Task directions
Search the records for lines that contain the word "will". Copy them all.
((
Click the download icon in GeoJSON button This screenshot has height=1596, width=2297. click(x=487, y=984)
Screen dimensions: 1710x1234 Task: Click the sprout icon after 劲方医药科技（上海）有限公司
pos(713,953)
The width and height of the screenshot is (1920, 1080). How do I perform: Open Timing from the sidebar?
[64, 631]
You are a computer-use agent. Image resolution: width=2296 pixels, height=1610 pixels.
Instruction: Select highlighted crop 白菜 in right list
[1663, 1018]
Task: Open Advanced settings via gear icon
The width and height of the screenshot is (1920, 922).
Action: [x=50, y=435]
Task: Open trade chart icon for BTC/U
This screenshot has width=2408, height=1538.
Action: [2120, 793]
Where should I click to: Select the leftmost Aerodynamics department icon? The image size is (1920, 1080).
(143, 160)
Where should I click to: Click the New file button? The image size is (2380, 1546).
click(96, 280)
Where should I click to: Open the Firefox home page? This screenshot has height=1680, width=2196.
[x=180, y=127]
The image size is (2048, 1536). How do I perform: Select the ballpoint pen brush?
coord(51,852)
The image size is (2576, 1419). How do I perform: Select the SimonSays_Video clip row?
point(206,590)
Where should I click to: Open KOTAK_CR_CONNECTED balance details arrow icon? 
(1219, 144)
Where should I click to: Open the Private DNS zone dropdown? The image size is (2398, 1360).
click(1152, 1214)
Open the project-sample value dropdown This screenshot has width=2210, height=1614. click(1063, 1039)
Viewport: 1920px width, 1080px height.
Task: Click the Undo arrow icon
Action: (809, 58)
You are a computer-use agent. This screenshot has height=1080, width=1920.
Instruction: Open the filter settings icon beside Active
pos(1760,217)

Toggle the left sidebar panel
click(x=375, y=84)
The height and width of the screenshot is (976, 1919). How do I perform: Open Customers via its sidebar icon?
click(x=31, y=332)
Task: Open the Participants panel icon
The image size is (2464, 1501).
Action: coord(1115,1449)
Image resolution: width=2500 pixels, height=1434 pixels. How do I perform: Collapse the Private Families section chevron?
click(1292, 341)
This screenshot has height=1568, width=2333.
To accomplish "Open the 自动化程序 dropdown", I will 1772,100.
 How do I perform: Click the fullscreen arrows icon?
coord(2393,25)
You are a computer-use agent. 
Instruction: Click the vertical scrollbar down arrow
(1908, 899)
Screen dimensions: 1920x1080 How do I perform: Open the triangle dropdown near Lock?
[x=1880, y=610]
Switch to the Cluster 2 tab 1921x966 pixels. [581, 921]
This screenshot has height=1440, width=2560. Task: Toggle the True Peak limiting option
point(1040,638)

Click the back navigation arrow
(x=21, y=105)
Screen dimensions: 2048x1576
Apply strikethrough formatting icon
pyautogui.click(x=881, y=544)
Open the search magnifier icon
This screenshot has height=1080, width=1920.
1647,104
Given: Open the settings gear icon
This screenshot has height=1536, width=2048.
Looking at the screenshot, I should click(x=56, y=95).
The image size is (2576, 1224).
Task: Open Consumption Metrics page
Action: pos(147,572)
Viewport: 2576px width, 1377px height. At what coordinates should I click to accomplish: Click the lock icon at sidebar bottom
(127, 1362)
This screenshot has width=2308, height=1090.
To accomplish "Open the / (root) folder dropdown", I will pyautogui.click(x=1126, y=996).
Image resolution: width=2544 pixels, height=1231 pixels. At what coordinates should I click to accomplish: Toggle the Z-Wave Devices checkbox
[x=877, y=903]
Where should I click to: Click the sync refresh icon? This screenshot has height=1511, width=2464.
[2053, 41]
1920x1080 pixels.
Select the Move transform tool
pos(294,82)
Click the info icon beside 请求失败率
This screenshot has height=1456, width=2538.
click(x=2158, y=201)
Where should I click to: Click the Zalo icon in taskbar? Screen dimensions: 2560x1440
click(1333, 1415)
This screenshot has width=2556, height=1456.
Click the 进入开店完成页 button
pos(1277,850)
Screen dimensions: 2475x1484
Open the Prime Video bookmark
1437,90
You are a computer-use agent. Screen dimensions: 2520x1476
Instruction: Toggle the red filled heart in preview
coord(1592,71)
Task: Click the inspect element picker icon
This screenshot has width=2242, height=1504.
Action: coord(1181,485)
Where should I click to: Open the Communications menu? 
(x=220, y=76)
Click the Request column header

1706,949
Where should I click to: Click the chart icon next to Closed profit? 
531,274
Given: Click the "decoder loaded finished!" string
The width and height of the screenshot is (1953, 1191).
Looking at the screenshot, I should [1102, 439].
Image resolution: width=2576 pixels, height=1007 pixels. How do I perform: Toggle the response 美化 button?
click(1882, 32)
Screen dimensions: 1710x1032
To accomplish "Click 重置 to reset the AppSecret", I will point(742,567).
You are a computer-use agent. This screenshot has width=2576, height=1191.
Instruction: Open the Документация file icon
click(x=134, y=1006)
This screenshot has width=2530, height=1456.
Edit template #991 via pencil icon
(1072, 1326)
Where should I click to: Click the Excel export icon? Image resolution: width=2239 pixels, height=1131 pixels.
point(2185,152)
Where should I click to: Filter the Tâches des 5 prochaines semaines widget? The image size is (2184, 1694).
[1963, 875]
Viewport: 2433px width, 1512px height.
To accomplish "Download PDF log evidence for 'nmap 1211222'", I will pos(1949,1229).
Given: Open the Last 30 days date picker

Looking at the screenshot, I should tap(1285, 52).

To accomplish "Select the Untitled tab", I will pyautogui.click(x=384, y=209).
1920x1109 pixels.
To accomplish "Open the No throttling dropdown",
))
Solution to this task
To accomplish "Open the 自动化程序 dropdown", I will 1772,100.
To accomplish "Open the / (root) folder dropdown", I will pyautogui.click(x=1126, y=996).
To accomplish "Click 重置 to reset the AppSecret", I will point(742,567).
To accomplish "Download PDF log evidence for 'nmap 1211222'", I will pos(1949,1229).
To accomplish "Select the Untitled tab", I will pyautogui.click(x=384, y=209).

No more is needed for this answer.